• _Task item_
Whenever a line in the data below includes the string "highlighted", copy it out.

Supplied entries START

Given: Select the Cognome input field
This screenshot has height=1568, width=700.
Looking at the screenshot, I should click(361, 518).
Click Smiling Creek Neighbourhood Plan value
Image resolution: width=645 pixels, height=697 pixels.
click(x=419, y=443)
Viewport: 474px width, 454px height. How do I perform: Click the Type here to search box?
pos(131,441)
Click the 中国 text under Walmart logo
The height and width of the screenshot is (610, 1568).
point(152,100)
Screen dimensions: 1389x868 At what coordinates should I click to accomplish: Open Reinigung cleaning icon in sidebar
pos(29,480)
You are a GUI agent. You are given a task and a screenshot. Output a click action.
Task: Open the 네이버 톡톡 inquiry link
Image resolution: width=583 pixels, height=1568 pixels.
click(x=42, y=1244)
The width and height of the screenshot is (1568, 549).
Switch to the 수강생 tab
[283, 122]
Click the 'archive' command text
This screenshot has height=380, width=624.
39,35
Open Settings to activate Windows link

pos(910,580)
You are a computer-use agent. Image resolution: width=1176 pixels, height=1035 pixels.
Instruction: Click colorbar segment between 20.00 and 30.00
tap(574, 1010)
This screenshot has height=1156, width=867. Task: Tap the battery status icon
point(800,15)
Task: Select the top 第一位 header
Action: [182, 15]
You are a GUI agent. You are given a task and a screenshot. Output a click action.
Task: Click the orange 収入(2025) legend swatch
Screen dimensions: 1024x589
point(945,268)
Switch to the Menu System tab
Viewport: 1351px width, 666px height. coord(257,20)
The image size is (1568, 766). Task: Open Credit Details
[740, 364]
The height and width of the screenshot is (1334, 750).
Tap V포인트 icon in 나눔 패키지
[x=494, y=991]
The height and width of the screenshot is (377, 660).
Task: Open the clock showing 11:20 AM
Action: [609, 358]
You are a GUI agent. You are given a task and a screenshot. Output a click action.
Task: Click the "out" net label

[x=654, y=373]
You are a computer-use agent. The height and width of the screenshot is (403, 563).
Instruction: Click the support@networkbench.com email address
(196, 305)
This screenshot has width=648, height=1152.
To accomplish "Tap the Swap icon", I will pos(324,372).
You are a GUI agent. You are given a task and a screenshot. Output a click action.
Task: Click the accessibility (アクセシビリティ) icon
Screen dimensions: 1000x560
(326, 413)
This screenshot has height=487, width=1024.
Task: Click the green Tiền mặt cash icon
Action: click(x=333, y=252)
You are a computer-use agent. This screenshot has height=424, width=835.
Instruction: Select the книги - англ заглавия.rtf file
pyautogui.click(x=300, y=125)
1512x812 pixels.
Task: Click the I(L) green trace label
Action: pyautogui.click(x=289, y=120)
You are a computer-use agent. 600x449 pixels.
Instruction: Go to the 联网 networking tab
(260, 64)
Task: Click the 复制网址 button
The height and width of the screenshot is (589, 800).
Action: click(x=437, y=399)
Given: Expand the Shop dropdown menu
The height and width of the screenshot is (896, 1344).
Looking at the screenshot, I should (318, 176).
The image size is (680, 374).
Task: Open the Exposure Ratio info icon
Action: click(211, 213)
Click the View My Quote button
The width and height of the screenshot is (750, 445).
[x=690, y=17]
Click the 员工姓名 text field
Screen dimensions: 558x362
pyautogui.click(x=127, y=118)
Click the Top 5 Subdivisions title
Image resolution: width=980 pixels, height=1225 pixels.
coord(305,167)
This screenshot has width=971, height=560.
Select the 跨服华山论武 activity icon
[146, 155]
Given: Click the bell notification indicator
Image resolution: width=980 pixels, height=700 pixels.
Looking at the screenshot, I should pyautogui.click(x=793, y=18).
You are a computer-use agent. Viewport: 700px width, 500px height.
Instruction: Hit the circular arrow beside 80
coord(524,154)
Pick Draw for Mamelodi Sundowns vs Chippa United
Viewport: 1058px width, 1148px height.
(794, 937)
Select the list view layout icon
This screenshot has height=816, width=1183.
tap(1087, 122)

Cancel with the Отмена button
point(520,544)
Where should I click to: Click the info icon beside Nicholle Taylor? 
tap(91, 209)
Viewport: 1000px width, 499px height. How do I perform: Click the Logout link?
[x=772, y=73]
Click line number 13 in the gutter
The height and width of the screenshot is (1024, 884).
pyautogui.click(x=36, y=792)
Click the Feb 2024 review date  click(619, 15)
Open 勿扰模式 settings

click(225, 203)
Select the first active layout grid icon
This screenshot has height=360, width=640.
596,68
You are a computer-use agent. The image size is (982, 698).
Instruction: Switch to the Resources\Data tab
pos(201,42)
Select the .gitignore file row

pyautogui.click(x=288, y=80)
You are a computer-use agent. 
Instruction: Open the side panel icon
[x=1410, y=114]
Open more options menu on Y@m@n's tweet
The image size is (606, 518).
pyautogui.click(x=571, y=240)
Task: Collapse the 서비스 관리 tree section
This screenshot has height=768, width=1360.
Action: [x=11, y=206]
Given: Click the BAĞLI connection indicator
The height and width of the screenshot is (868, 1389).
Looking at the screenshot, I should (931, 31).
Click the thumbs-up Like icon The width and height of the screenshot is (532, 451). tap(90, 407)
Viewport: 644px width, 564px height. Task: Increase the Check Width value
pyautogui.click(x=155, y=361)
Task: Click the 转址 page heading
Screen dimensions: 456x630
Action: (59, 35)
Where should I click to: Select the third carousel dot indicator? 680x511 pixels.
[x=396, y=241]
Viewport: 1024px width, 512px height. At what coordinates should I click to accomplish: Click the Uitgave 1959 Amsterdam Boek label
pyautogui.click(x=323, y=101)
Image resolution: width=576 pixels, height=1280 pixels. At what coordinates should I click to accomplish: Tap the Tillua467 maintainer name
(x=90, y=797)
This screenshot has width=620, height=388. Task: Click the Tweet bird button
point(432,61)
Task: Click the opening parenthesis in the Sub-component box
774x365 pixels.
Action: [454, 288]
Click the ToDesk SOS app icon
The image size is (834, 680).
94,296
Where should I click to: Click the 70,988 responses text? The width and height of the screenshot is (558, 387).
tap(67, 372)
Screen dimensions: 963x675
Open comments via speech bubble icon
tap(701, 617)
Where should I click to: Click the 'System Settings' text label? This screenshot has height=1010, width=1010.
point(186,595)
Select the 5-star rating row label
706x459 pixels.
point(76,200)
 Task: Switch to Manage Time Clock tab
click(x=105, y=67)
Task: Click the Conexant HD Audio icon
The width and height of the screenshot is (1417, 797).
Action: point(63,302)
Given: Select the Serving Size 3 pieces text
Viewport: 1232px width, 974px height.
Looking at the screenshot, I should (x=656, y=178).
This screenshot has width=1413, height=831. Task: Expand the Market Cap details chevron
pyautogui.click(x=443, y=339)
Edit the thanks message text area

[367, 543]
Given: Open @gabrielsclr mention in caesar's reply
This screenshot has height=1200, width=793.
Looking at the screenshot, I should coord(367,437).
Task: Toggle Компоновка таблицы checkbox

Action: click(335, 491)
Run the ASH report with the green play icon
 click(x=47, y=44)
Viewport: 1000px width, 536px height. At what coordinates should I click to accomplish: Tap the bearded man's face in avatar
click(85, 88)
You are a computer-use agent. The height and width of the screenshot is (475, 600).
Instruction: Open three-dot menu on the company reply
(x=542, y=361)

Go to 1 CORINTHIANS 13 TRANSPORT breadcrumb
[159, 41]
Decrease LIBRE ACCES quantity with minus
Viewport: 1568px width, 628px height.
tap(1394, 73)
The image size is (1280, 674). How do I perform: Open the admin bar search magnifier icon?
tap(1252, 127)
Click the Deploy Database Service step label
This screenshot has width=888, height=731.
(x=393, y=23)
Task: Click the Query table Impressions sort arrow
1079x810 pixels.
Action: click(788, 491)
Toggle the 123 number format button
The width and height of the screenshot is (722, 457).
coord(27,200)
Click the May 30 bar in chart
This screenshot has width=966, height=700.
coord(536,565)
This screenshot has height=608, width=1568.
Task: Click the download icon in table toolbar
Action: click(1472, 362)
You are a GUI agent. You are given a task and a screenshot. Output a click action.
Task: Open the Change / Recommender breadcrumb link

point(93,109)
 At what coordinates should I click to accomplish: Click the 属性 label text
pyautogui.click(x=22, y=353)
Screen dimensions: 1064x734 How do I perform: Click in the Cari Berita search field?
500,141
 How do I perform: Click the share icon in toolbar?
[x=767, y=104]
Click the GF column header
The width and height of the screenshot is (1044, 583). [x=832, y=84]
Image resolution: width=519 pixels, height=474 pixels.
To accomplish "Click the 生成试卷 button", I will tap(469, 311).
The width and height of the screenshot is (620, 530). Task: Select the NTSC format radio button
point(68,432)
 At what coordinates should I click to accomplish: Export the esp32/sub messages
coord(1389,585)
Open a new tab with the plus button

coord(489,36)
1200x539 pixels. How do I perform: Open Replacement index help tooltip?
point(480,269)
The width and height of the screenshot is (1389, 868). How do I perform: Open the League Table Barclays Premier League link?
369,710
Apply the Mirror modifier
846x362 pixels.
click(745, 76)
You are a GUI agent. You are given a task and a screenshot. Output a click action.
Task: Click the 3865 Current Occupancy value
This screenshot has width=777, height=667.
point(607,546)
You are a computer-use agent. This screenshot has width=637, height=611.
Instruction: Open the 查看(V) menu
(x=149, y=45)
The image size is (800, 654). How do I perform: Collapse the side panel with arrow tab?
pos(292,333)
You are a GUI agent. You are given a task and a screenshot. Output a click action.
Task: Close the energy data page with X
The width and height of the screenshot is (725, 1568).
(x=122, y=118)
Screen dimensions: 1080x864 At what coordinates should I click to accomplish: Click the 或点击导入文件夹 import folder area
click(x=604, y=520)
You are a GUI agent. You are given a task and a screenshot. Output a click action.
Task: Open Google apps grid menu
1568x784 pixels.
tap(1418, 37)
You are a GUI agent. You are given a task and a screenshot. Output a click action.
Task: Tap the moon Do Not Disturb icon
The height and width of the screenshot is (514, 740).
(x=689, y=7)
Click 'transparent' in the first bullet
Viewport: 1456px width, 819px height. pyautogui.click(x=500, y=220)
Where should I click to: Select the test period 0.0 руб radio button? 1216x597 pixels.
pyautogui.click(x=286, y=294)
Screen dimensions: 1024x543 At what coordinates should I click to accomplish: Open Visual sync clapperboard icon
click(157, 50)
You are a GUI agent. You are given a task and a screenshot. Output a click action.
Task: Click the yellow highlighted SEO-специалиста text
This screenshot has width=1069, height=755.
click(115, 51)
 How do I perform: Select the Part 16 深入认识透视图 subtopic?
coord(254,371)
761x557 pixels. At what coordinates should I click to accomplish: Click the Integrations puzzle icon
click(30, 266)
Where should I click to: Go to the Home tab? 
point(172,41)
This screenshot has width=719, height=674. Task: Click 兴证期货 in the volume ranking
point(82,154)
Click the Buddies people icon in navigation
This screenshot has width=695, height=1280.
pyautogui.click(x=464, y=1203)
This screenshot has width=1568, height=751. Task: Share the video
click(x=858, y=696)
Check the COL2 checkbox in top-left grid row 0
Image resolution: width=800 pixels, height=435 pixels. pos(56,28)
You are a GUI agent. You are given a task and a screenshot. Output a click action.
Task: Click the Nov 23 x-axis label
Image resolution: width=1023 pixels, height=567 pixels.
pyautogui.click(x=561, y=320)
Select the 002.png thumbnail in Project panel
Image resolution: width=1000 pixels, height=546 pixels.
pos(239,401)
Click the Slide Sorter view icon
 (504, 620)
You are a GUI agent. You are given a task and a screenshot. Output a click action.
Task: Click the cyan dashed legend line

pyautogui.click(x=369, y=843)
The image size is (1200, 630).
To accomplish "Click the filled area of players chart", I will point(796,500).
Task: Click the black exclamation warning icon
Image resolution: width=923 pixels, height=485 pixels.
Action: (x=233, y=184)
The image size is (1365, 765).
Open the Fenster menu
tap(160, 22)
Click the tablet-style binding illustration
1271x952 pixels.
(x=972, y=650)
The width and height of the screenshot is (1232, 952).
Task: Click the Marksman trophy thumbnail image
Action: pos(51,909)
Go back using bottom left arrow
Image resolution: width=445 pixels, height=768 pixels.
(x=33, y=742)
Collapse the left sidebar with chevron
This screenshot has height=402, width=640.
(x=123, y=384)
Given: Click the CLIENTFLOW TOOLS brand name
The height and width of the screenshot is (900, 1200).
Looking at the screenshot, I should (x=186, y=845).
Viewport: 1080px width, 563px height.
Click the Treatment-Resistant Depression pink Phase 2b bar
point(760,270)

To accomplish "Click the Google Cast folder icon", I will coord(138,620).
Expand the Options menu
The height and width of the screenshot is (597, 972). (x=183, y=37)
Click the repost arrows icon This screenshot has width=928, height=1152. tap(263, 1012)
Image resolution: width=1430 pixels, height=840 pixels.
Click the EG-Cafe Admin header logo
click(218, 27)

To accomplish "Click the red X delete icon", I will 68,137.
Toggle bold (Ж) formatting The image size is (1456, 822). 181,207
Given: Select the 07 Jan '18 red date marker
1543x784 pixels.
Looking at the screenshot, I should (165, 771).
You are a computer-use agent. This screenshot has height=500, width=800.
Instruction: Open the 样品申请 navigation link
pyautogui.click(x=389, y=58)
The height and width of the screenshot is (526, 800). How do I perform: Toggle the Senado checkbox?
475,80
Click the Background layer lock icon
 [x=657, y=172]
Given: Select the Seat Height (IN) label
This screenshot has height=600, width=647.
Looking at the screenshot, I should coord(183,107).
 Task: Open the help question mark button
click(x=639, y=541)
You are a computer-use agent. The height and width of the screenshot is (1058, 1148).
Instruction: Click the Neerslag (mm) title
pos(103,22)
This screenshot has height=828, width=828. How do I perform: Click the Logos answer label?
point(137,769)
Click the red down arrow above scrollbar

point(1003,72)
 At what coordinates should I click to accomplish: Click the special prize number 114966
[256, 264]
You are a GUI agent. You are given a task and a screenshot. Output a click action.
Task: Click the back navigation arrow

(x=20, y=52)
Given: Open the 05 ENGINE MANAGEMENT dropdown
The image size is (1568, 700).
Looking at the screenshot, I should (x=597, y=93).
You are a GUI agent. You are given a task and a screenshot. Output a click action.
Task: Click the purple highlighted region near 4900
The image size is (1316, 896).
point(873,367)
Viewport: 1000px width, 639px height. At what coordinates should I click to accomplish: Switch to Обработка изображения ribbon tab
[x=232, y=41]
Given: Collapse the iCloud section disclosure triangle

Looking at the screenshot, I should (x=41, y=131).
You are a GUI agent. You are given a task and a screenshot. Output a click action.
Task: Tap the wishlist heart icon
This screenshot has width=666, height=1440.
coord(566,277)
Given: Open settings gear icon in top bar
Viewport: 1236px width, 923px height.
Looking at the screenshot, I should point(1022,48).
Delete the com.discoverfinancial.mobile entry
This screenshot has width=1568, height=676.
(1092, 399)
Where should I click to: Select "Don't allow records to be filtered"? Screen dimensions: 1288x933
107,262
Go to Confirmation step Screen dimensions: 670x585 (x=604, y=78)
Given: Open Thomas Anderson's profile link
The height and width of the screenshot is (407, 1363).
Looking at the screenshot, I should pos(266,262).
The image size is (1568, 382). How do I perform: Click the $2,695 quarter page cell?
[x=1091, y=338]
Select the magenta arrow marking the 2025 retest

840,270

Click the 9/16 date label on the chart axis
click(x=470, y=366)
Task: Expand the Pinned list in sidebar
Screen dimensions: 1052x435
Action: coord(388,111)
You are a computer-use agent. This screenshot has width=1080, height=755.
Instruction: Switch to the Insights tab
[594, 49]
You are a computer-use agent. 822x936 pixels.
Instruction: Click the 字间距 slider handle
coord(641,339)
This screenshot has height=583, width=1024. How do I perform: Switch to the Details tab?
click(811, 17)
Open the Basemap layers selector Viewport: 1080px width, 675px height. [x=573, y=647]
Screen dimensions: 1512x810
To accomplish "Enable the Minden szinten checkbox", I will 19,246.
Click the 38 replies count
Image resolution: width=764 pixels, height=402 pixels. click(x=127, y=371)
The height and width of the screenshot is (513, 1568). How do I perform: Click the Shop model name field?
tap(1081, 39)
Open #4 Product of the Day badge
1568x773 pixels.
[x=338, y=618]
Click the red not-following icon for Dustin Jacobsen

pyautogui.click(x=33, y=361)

Supplied entries END

• _Solved exercise_
Task: Click the yellow highlighted SEO-специалиста text
Task: Click the purple highlighted region near 4900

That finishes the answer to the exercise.